> **What you will do**:
Your reply should be the complete data, reproduced exactly.
====================
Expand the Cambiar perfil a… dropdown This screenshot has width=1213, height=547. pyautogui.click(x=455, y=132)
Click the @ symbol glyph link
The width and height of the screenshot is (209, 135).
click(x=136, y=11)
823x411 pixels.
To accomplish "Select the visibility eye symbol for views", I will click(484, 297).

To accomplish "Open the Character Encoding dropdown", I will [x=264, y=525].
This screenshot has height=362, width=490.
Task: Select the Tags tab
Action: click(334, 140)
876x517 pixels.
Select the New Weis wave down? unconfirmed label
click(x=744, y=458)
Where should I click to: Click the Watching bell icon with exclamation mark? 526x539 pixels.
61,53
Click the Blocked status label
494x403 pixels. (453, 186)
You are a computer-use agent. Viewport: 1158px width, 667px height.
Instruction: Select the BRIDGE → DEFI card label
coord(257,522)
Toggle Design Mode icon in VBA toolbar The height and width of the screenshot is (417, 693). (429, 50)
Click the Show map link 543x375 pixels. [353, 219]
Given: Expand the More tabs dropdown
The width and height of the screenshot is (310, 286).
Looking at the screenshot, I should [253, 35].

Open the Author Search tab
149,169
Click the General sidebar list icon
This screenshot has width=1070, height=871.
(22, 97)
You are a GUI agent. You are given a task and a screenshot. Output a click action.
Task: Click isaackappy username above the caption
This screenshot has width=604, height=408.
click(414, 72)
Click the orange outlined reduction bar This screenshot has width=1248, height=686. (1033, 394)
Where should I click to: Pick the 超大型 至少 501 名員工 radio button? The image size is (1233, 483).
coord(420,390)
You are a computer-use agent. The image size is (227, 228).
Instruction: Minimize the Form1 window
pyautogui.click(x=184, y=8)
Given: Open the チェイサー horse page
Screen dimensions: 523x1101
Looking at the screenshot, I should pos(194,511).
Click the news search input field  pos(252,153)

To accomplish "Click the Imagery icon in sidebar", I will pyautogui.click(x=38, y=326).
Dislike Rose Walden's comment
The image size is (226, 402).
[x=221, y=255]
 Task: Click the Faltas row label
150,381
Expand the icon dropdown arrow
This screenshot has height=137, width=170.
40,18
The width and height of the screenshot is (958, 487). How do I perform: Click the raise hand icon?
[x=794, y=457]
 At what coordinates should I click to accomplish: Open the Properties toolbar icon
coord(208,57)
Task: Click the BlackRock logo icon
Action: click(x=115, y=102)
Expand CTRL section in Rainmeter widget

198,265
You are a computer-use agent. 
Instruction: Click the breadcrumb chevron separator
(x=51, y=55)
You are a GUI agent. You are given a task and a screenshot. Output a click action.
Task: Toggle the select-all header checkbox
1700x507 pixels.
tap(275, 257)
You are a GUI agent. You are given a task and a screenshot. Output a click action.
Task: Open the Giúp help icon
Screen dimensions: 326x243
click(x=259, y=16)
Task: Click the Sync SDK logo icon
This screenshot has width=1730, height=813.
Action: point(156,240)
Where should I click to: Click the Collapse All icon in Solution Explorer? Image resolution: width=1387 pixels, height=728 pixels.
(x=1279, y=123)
====================
> **Finished task**:
Expand the Cambiar perfil a… dropdown This screenshot has width=1213, height=547. pyautogui.click(x=455, y=132)
Click the @ symbol glyph link
The width and height of the screenshot is (209, 135).
click(x=136, y=11)
823x411 pixels.
To accomplish "Select the visibility eye symbol for views", I will click(484, 297).

To accomplish "Open the Character Encoding dropdown", I will [x=264, y=525].
This screenshot has height=362, width=490.
Task: Select the Tags tab
Action: click(334, 140)
876x517 pixels.
Select the New Weis wave down? unconfirmed label
click(x=744, y=458)
Where should I click to: Click the Watching bell icon with exclamation mark? 526x539 pixels.
61,53
Click the Blocked status label
494x403 pixels. (453, 186)
You are a computer-use agent. Viewport: 1158px width, 667px height.
Instruction: Select the BRIDGE → DEFI card label
coord(257,522)
Toggle Design Mode icon in VBA toolbar The height and width of the screenshot is (417, 693). (429, 50)
Click the Show map link 543x375 pixels. [353, 219]
Given: Expand the More tabs dropdown
The width and height of the screenshot is (310, 286).
Looking at the screenshot, I should [253, 35].

Open the Author Search tab
149,169
Click the General sidebar list icon
This screenshot has width=1070, height=871.
(22, 97)
You are a GUI agent. You are given a task and a screenshot. Output a click action.
Task: Click isaackappy username above the caption
This screenshot has width=604, height=408.
click(414, 72)
Click the orange outlined reduction bar This screenshot has width=1248, height=686. (1033, 394)
Where should I click to: Pick the 超大型 至少 501 名員工 radio button? The image size is (1233, 483).
coord(420,390)
You are a computer-use agent. The image size is (227, 228).
Instruction: Minimize the Form1 window
pyautogui.click(x=184, y=8)
Given: Open the チェイサー horse page
Screen dimensions: 523x1101
Looking at the screenshot, I should pos(194,511).
Click the news search input field  pos(252,153)

To accomplish "Click the Imagery icon in sidebar", I will pyautogui.click(x=38, y=326).
Dislike Rose Walden's comment
The image size is (226, 402).
[x=221, y=255]
 Task: Click the Faltas row label
150,381
Expand the icon dropdown arrow
This screenshot has height=137, width=170.
40,18
The width and height of the screenshot is (958, 487). How do I perform: Click the raise hand icon?
[x=794, y=457]
 At what coordinates should I click to accomplish: Open the Properties toolbar icon
coord(208,57)
Task: Click the BlackRock logo icon
Action: click(x=115, y=102)
Expand CTRL section in Rainmeter widget

198,265
You are a computer-use agent. 
Instruction: Click the breadcrumb chevron separator
(x=51, y=55)
You are a GUI agent. You are given a task and a screenshot. Output a click action.
Task: Toggle the select-all header checkbox
1700x507 pixels.
tap(275, 257)
You are a GUI agent. You are given a task and a screenshot. Output a click action.
Task: Open the Giúp help icon
Screen dimensions: 326x243
click(x=259, y=16)
Task: Click the Sync SDK logo icon
This screenshot has width=1730, height=813.
Action: point(156,240)
Where should I click to: Click the Collapse All icon in Solution Explorer? Image resolution: width=1387 pixels, height=728 pixels.
(x=1279, y=123)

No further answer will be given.